> Check your understanding:
A - Copy the passage from the essay about DNA and longevity studies word for word, starting with "In Honor of" and going on through "again for her.".
B - Translate this sentence from the essay about DNA and longevity studies into Spanish: "Its goal is to transform healthcare for people all over the world."
C - Continue the essay about DNA and longevity studies from the point where it stops.

In Honor of Sylvia and All Humankind: DNA & Longevity Studies

Today I had a blood draw.  Four small test tubes now hold about four ounces of my 100 year-old blood.  It wasn’t taken for me.  It was taken by a lab technician resembling Conan O’Brien (with the humor to match.)  I have given these blood samples, that hopefully hold some unique information, to the Archon Genomics X Prize and the Albert Einstein College of Medicine Longevity Projects.  I did this in memory of Sylvia, my beloved wife of 70 years, who passed away in January this year from Alzheimer’s Disease.  Her death left me so empty and sad, but months later I found out about these studies and decided to live again for her.

The goal of the X Prize is to bring our medical care system into a new era of preventive and personalized medicine by studying the DNA of 100 centenarians worldwide.  I am honored to be part of this study.  Its goal is to transform healthcare for people all over the world.  If my DNA can help just one person with Alzheimer’s, I’ll be very happy.  I wish I could have done this while Sylvia was still alive, but who ever said life was fair?

> Extracted records:
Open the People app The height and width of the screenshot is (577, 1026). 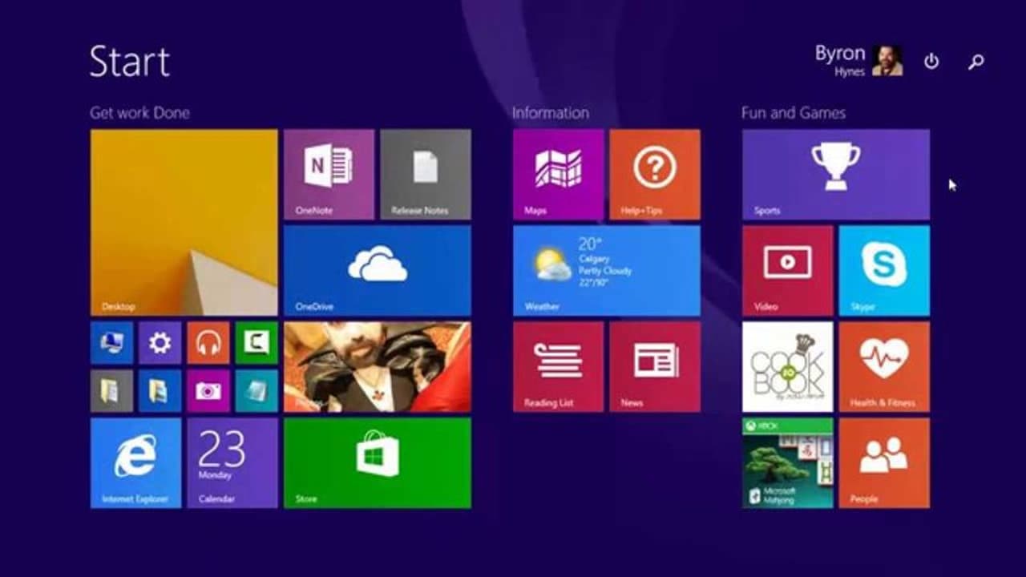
==
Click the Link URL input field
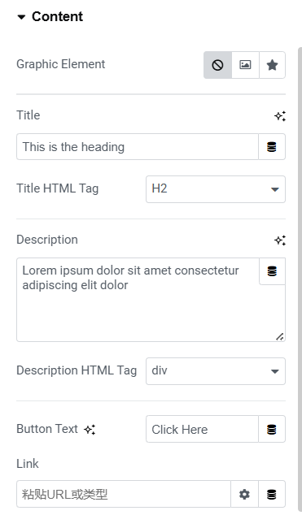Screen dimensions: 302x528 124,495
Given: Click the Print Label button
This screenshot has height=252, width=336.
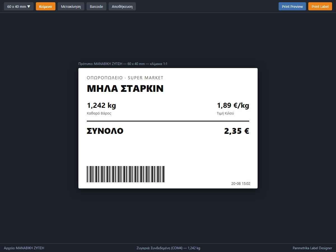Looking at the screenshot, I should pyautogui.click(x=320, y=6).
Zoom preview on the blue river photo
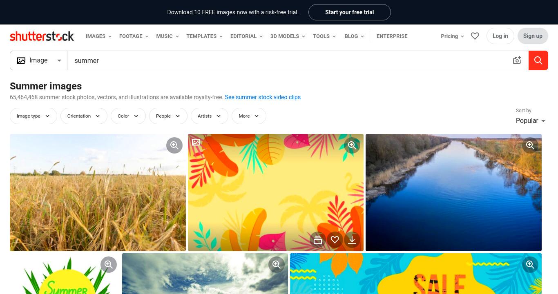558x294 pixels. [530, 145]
---
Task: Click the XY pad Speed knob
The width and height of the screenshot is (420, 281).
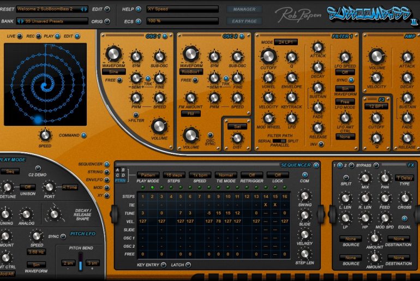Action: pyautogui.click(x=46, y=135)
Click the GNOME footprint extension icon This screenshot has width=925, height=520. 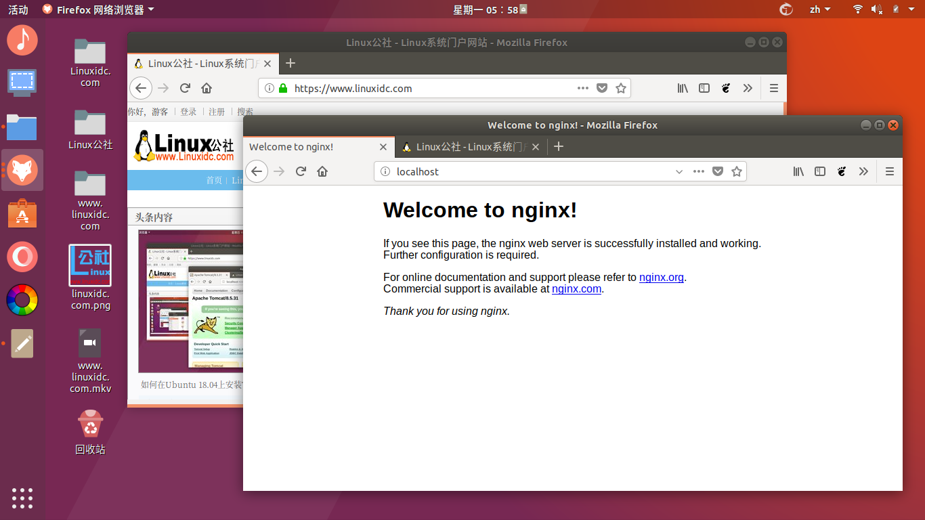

> Answers given:
A -
In Honor of Sylvia and All Humankind: DNA & Longevity Studies

Today I had a blood draw.  Four small test tubes now hold about four ounces of my 100 year-old blood.  It wasn’t taken for me.  It was taken by a lab technician resembling Conan O’Brien (with the humor to match.)  I have given these blood samples, that hopefully hold some unique information, to the Archon Genomics X Prize and the Albert Einstein College of Medicine Longevity Projects.  I did this in memory of Sylvia, my beloved wife of 70 years, who passed away in January this year from Alzheimer’s Disease.  Her death left me so empty and sad, but months later I found out about these studies and decided to live again for her.

B - Su objetivo es transformar la atención médica para personas de todo el mundo.

C -
I recently joined the Longevity Project taking place at Albert Einstein College of Medicine in New York.  These studies will hopefully identify factors that contribute to healthy, long lives.  Led by Dr. Nir Barzilai, I am again honored to be allowed to participate in this research.  I commend the doctor and his team for dedicating their professional lives to such a worthy cause.

I have been blessed with a wonderfully long life.  How is this possible with all of the doughnuts and chocolate I eat?  I’m not sure why, but if my DNA can help science understand the reasons and it helps others, that’ll be plenty good enough for me.

The lab technician’s assistant applies a bandaid after my painless blood draw.